Les militaires et les civils :

Les engins du plus petit au plus grand étaient à l’étude dès la fin de la guerre, les arsenaux d’armement, les sociétés d’état SNCAN, SNCASE, SNCASO, SNEGMA, Vernon, DEFA, Matra travaillaient d’arrache-pied dans tous les domaines : propulsions, systèmes de guidage, etc. propulseurs à poudre, à réaction, liquide (acide nitrique, oxygène, etc.). L’armée contrôlait et assistait au travers de la STA (Service Technique de l’Armée). Il y a là des ingénieurs, des techniciens de haut niveau, quelques ouvriers et une femme élève ingénieur en 1948-49.
Si ces sociétés venaient à Béchar pour leurs campagnes qui duraient plusieurs semaines chaque, les militaires étaient présents tous les jours sur le terrain. Les soldes n’étaient pas les mêmes, les régimes différents. La rusticité pour les militaires, avec une solde plutôt faible et une absence temporaire payée 4,5 F par mois. Avec cela, l’on ne devient pas riche... Les civils étaient entourés de soins plus particuliers et percevaient une prime de 150 F par mois.
Nous n’en tirions aucune jalousie et nos rapports étaient bons. Notre solde était de 64 F par mois, un poulet de course coûtait 6,5 F en « ancien Franc de 1945 »

Les caprices du temps :

Hiver 1950 : il neige sur Béchar. Un matin, nous découvrons un spectacle unique : les palmiers sont tous blancs, les palmes plient sous le poids de la neige. Les « chibanis » du coin n’ont jamais vu un tel spectacle. Certains disent que leurs grands-pères leur ont parlé d’un phénomène identique, il y a longtemps. La météo d’Alger, via la base, annonce que cela arrive une ou deux fois par siècle. Cette neige a duré à peu près deux jours.

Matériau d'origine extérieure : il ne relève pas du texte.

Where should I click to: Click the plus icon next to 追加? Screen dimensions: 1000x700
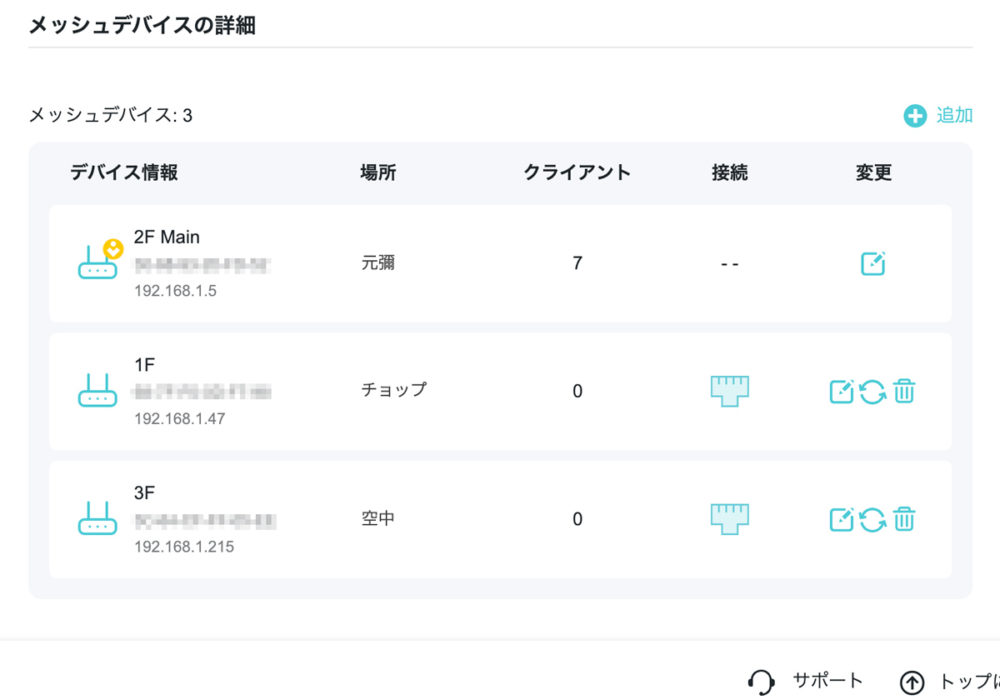914,116
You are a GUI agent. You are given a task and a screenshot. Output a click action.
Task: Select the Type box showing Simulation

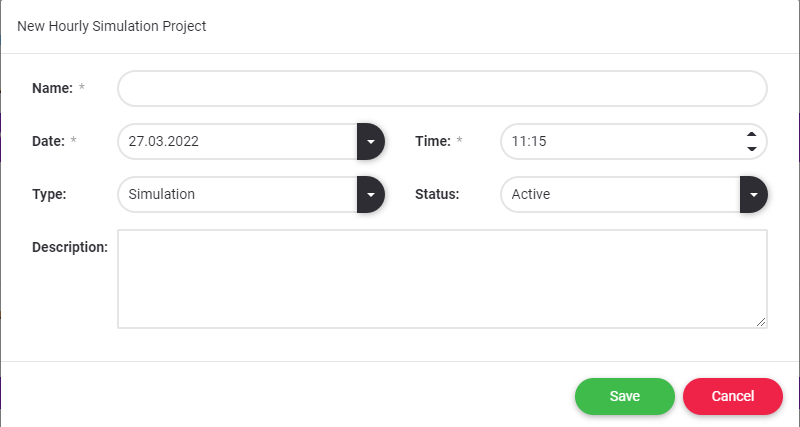tap(237, 194)
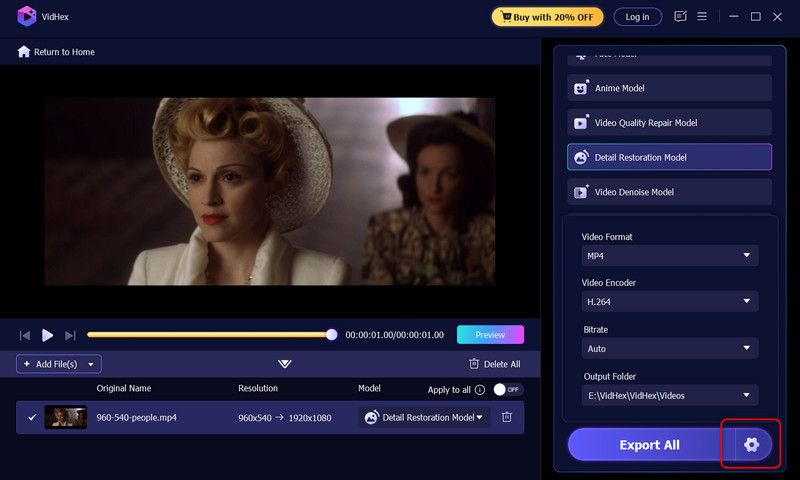Select the Anime Model option

click(x=670, y=88)
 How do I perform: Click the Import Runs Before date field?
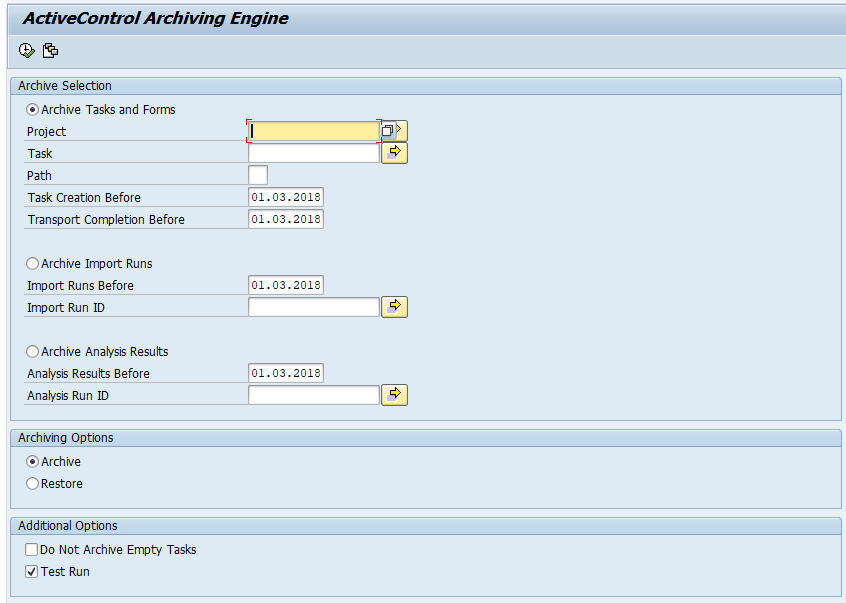pos(286,285)
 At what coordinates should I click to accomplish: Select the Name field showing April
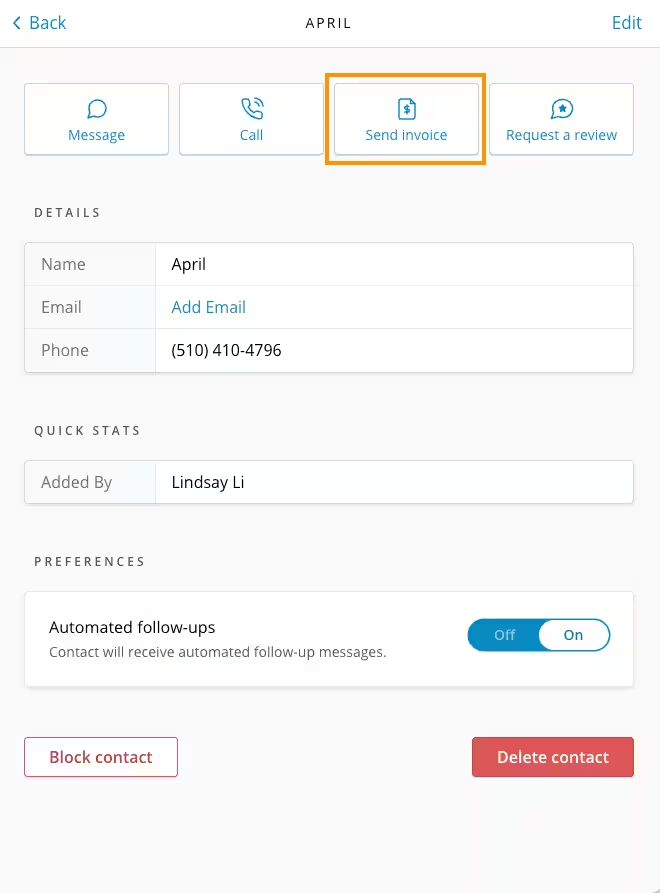pyautogui.click(x=329, y=264)
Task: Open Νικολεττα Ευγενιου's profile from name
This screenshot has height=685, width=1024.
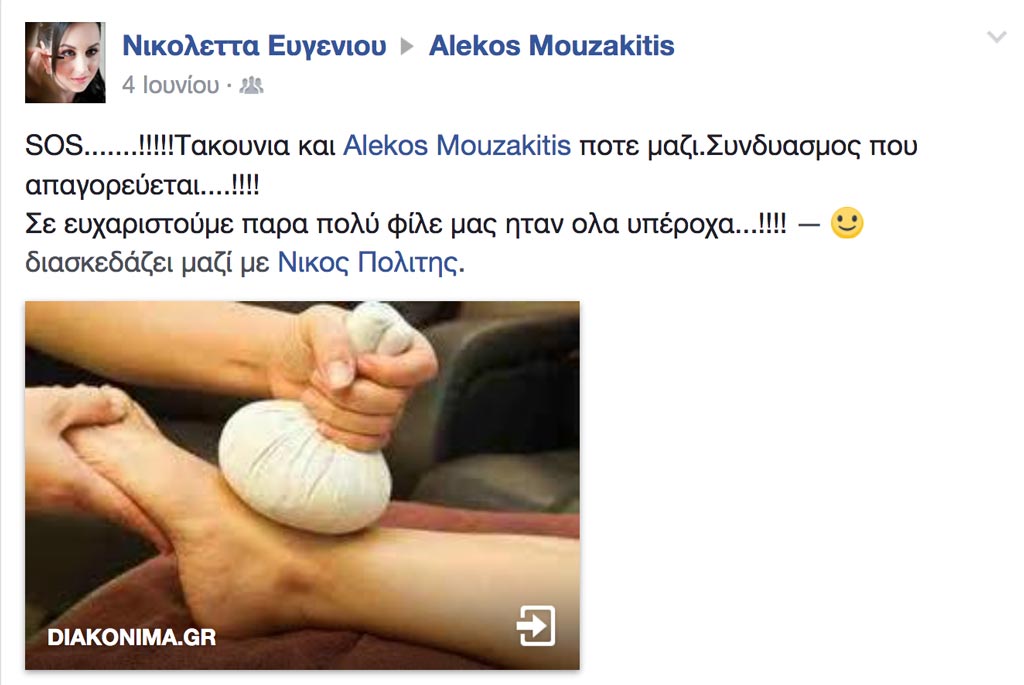Action: coord(254,46)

Au printemps 1950, nous découvrons une nature complètement reverdie, les gangas sortes de perdrix des sables pullulent et vont améliorer nos ordinaires. Avec la fin du printemps arrivent sur le polygone de B1 des nuées de sauterelles, nous sommes envahis par des nuages sans fin, le ciel est assombri, les vols de sauterelles ne cessent pas. Elles volent à quelques centimètres les unes des autres et cognent tout obstacle, même les hommes. Le choc pique, on doit s’abriter dans les cabines de GMC et sortir au plus vite de cet enfer. Les grilles des radiateurs des véhicules sont obstruées par une c0uche de cadavres de sauterelles, le pare-brise aussi. Il y en a partout. Nous avons du mal à quitter cette zone de plusieurs kilomètres. Le lendemain, quand nous revenons sur place, toute la végétation a disparu, c’est le retour au désert. Hélas, conséquence de cette « attaque », il n’y aura pas d’immortelles cette année-là (jolies petites fleurs jaunes que l’on peut garder très longtemps en bouquet).
Quand il pleut fort : les crues de l’oued sont soudaines. L’oued de Béchar déborde, le gué situé en amont de la palmeraie est impraticable et le pont Mirasoli est submergé. C’est un torrent violent et incontrôlable qui interdit toute circulation, il dure pendant quelques jours. Pendant ce temps, Debdaba (quartier indigène de Béchar) est coupé de la civilisation. Ce spectacle, tout le monde, indigènes comme européens, le regarde avec intérêt et crainte ; le torrent, alors très large, est impressionnant par ses cascades multiples et sa violence.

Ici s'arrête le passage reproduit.